If the PNP is to unite around its economic policy and speak with one voice after the presentation of the budget everyone will have to make concessions. Omar Davies cannot continue to adopt the posture of an imperious schoolmaster speaking to delinquent students and the new leader will have to spend a part of her political capital in explaining that the satisfaction of wants are limited by the ability to pay.
There is also the sobering lesson that once the elections are over the electorate gives way in strategic importance to the investors in the economy and the holders of the national debt. Leadership, therefore, is faced with the task of simultaneously of addressing the concerns of divergent interests.
This brings me to the immense political capital which Portia Simpson Miller has accumulated. There are those who contend that this capital can be compared to that of Michael Manley in 1972 and Seaga in 1980.

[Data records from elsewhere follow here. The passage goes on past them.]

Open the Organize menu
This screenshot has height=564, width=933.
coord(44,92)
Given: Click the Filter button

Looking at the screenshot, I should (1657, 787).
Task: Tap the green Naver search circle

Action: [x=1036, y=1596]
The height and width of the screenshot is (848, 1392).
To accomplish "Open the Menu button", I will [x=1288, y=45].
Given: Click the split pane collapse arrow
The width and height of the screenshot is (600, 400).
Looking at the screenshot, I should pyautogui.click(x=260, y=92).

As is to be expected, there is no shortage of volunteers ready and willing to expend it. First, there are the opportunists who are now tripping over themselves to establish either some point of connection with her present political fortunes, or to manufacture some evidence of
support during the campaign.
These are closely followed by those who spare no effort to exaggerate their role in the campaign, thus giving credence to the maxim, "Success has a thousand fathers but failure is an orphan."
IMPORTANT POSITIONS
This group has already assigned themselves important positions in the state ranging form cabinet minister to the chairmanship of the biggest state corporations. Finally, there are important sources of guidance which seem set to exert considerable
influence in this extremely important period of transition.
The question is which of these groups, if any, will be given the
opportunity of spending the political capital that she has accumulated over three decades in the political vineyard? My own view is that despite the competing claims, her political capital is going to be spent on her terms and as a result of her interpretation of political reality.